[Objective]
Output every line of the material, from the line containing "You are a computer-use" through the end of the material, as a JSON list of strings with one string per line, and skip blank lines. Leave the pictures out.

****

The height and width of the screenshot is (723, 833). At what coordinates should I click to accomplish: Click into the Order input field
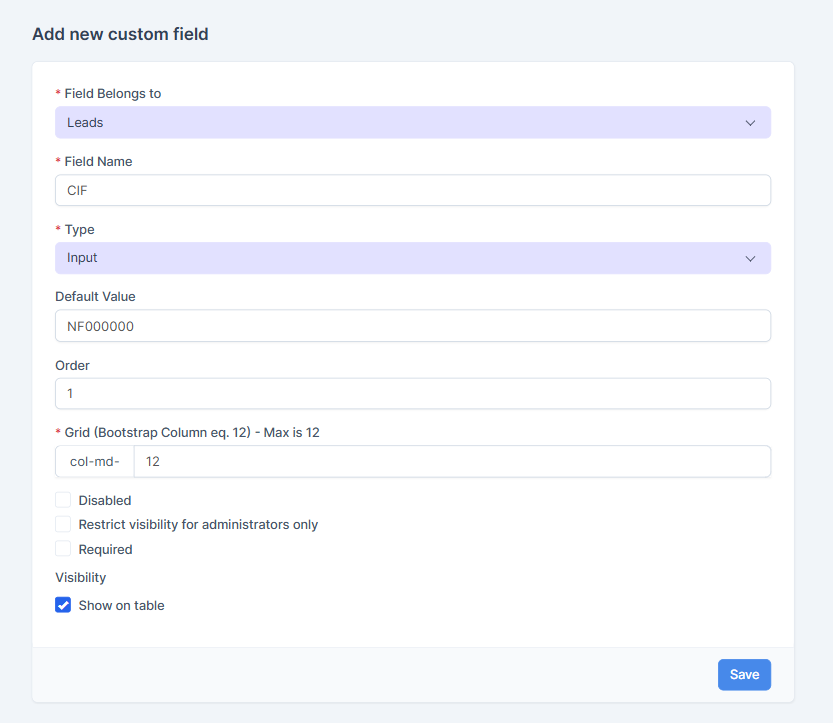(x=412, y=394)
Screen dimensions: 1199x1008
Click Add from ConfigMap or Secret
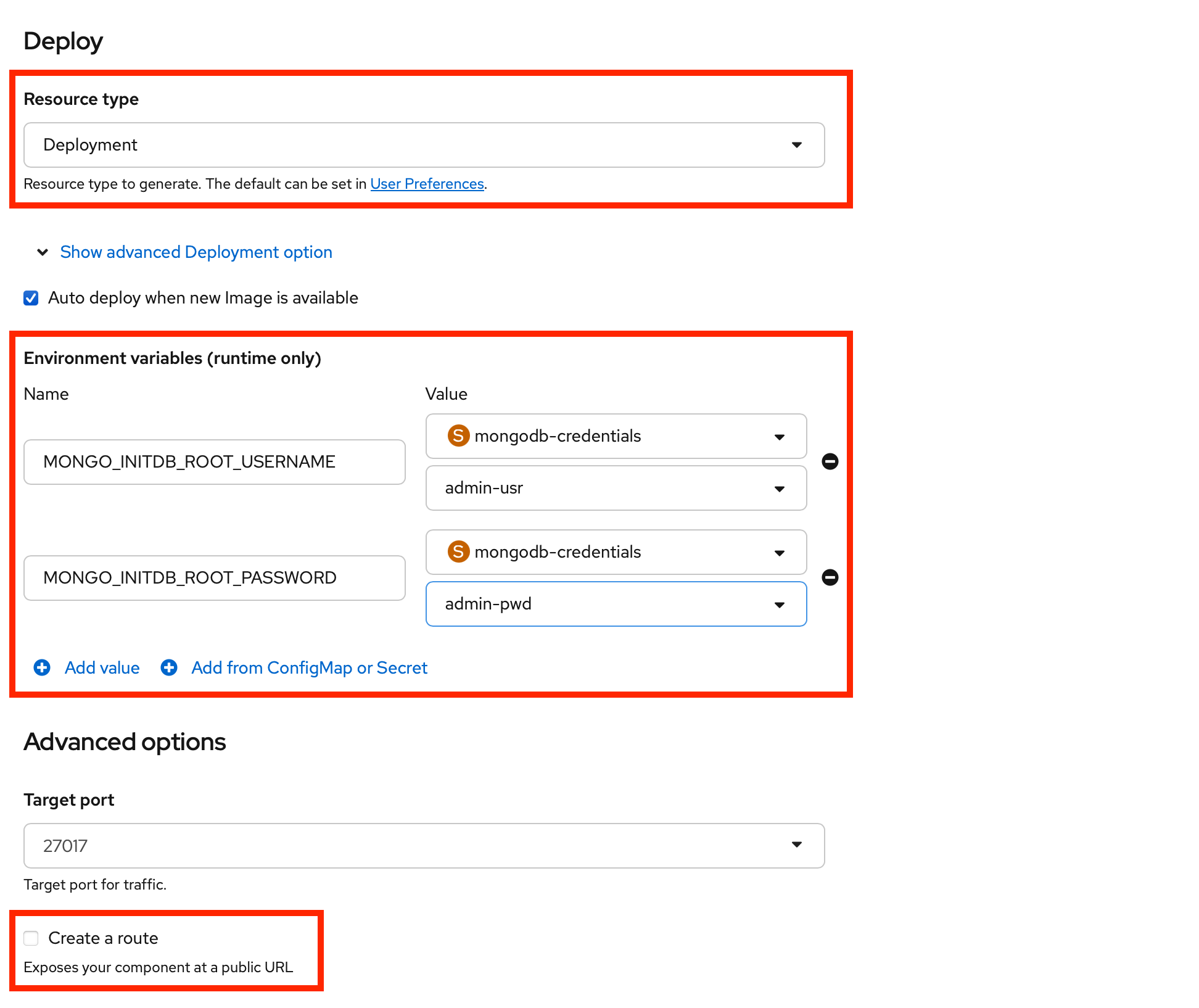click(x=309, y=667)
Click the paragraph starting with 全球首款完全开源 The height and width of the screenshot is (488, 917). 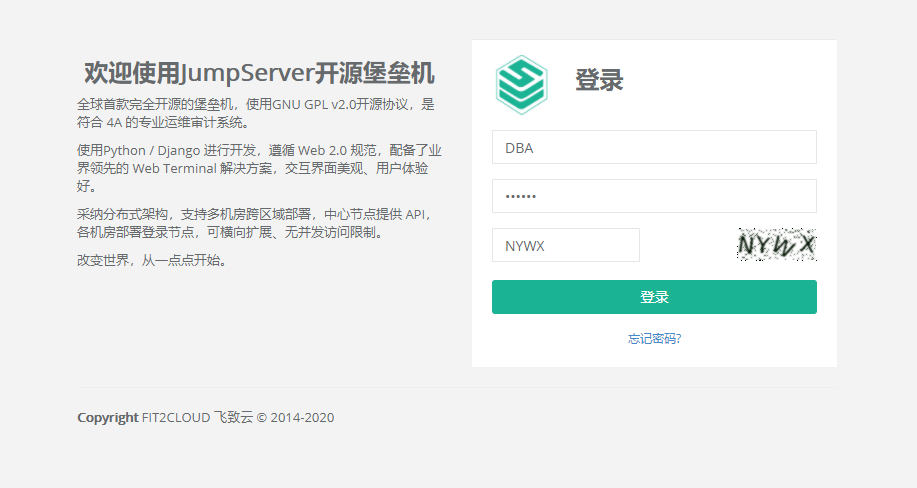(x=256, y=113)
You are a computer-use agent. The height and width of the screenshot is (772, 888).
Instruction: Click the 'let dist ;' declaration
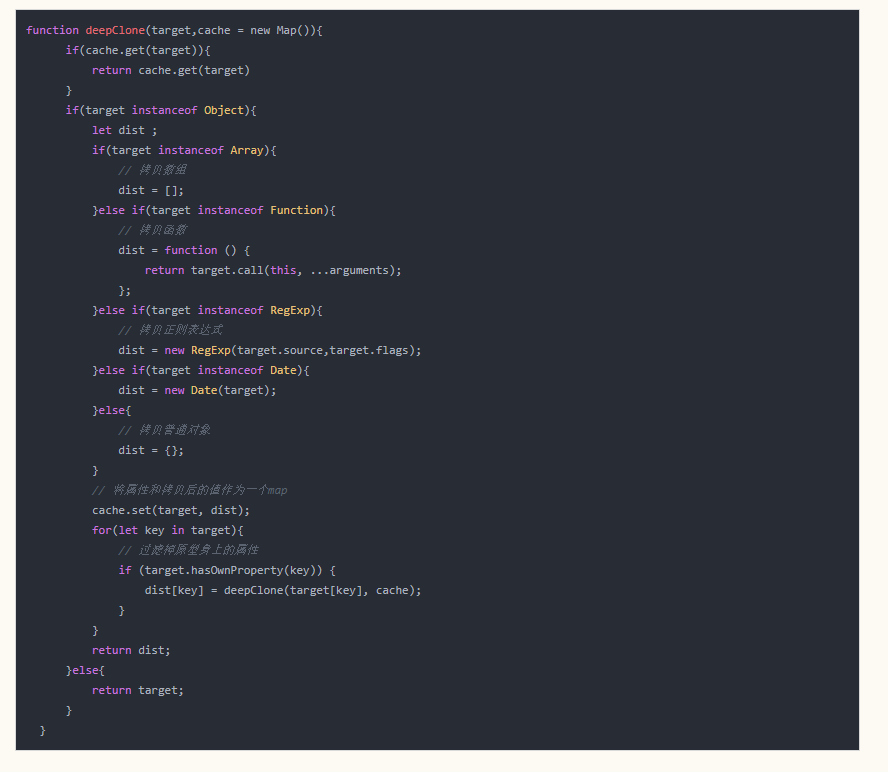coord(124,130)
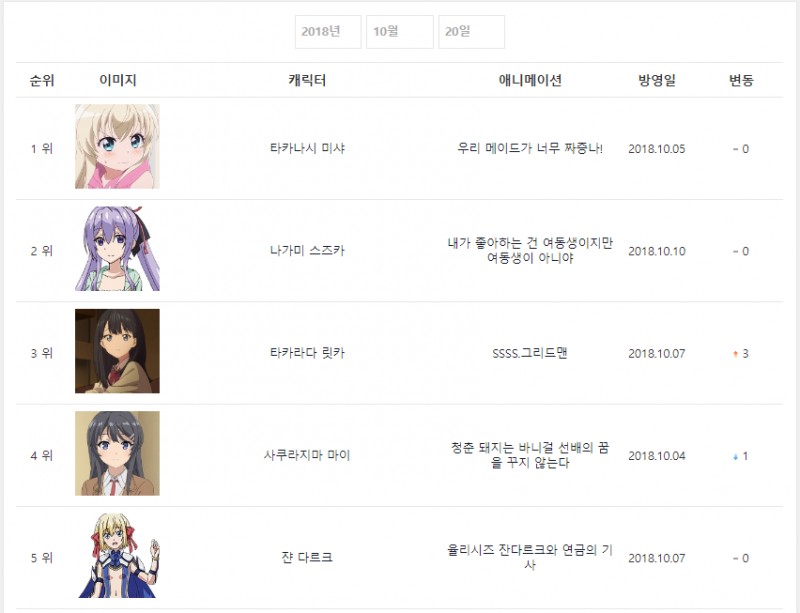Viewport: 800px width, 613px height.
Task: Open the 타카나시 미샤 character name link
Action: point(307,149)
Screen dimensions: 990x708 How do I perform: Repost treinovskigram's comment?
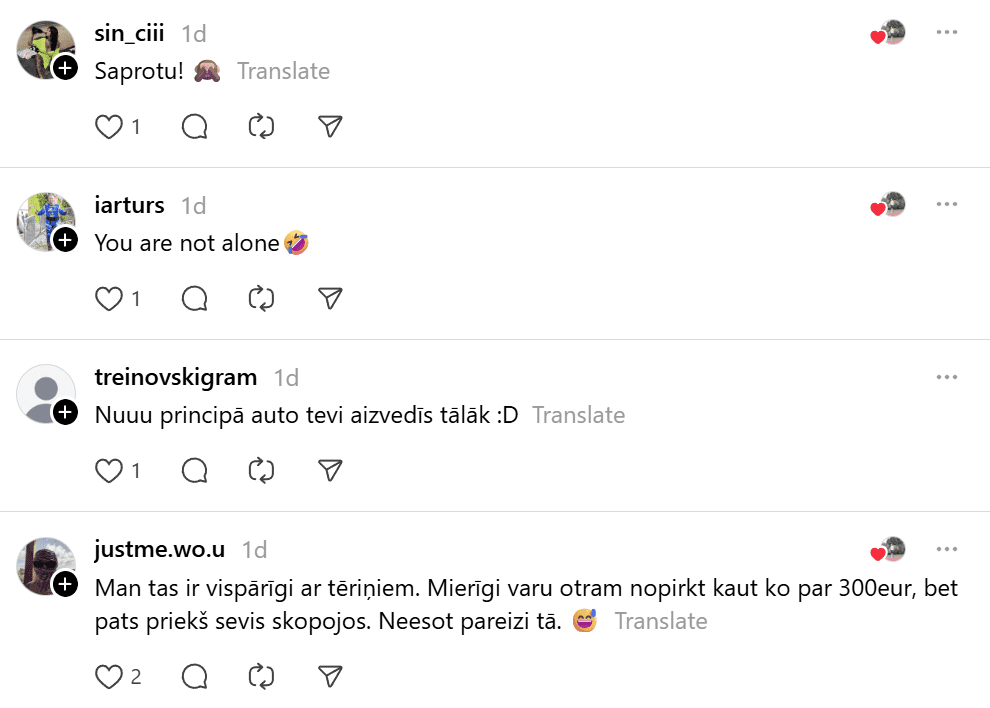click(x=261, y=470)
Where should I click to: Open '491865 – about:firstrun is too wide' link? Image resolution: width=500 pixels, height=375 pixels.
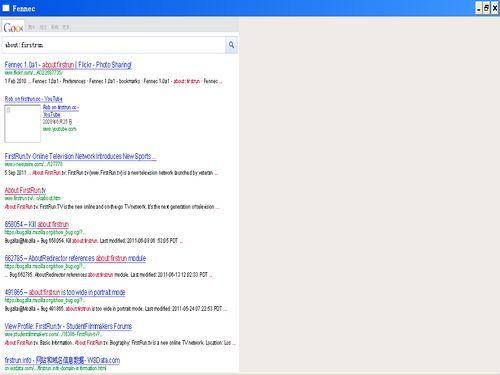point(65,292)
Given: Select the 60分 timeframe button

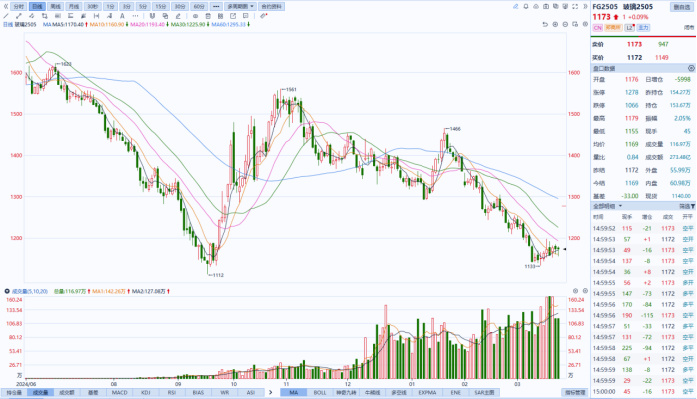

****

[Complete output]
[
  "You are a computer-use agent. The height and width of the screenshot is (772, 888).",
  "Instruction: Click the 'let dist ;' declaration",
  "coord(124,130)",
  "Viewport: 800px width, 613px height.",
  "Task: Open the 타카나시 미샤 character name link",
  "Action: point(307,149)",
  "Screen dimensions: 990x708 How do I perform: Repost treinovskigram's comment?",
  "click(x=261, y=470)",
  "Where should I click to: Open '491865 – about:firstrun is too wide' link? Image resolution: width=500 pixels, height=375 pixels.",
  "point(65,292)",
  "Given: Select the 60分 timeframe button"
]